What are the changes?
MiFID II builds upon the existing requirements in MiFID I in a number of ways, including:
- Firms are expressly required to explain their execution policies in sufficient detail to allow clients easily to understand how orders will be executed;
- Requiring firms to disclose the top five execution venues used;
- Disclose on at least an annual basis the quality of execution;
- Prohibiting the use of payments for order flow; and
- Upgrading the obligation to achieve the best result from an obligation to use “all reasonable steps” to a requirement to take “all sufficient steps”.
As part of its consultation process in 2014 for the implementation of MiFID II, ESMA expressed frustration at the perceived failure of the best execution regime set out in MiFID I to help investors differentiate between services provided by investment firms.

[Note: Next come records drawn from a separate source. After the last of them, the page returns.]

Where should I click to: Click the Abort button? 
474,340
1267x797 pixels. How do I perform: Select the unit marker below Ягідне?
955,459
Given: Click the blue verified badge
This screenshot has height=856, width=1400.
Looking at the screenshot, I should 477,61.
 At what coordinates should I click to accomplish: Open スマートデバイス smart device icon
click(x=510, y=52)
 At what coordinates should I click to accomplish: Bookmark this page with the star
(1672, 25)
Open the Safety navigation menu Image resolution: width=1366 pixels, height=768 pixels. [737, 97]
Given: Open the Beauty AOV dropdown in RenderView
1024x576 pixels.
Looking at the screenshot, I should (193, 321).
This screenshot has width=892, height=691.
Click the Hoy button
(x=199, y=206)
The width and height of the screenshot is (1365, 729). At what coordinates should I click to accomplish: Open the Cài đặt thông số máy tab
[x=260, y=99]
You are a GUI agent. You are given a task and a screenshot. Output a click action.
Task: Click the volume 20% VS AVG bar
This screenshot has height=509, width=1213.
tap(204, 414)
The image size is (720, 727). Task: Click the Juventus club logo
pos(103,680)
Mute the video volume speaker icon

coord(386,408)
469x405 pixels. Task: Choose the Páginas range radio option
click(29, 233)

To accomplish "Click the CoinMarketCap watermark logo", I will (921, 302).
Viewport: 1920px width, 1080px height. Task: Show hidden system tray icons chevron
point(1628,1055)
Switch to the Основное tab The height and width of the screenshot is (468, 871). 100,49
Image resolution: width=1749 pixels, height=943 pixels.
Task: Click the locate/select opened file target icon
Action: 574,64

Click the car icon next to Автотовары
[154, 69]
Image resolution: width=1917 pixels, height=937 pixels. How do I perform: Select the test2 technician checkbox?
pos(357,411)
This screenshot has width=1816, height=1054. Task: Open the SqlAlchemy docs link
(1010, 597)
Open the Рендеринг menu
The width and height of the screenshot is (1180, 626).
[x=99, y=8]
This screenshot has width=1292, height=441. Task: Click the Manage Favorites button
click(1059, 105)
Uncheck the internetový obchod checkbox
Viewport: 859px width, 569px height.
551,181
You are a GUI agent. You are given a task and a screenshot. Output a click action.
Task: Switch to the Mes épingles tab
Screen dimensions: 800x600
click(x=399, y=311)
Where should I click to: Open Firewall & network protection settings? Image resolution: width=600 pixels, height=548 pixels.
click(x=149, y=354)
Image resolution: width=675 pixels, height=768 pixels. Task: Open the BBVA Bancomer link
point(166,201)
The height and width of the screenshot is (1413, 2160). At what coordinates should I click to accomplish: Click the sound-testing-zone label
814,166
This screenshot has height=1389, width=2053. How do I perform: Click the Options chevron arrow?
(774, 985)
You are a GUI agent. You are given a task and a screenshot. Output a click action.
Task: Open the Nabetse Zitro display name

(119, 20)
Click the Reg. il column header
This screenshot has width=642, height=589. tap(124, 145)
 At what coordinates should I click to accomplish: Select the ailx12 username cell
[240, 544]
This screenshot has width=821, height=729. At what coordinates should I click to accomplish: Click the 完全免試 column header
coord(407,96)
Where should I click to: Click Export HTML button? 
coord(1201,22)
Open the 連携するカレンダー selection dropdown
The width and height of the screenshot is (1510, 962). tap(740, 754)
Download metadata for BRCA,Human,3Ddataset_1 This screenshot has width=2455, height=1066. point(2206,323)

ESMA’s technical advice, published in December 2014, therefore included a number of provisions seeking to clarify, but also tighten up on, equivalent provisions in MiFID I and its implementing directive. This has been confirmed in the draft implementing regulations for MiFID II that were published by the European Commission in late April2016.
Will MiFID II significantly change existing regulation of best execution in the UK?
The best execution requirements in MiFID II represent a significant step-up from the obligations that firms were under when the original Directive took effect in 2007. Certainly UK firms will need to look carefully at their policies and procedures to ensure that they are updated to comply with these more stringent requirements.
However, it is worth remembering that the FSA (the predecessor conduct regulator to the FCA) had already made it clear to firms that it expected them to go above and beyond what was required by the letter of MiFID I. In January 2009, the FSA, published a report on wholesale firms’ implementation of MiFID I which was critical of their efforts on execution best execution, expressing concern that firms were doing little more than reciting the rules in policies that were high level and vague.
Furthermore, UK firms had already been warned not to engage in accepting payments for order flows in FSA guidance that was adopted in 2012.
Nonetheless, there are still a number of changes that will require even the most compliant of firms to look again at their policies and procedures. The obligation to publish details of the five top executionvenues may give rise to concerns amongst brokers that they are having to reveal trade secrets and give more information to clients than they would be comfortable doing. Similarly, the requirement for providing clear and detailed execution policies that can be “easily understood by clients” may result in longer and more specific documents being produced. Greater care will also need to be taken to consider whether policies need to be revisited following changes within the firm (whilst this obligation is not new, as with much in MiFID II, it is expected to be more rigorously applied).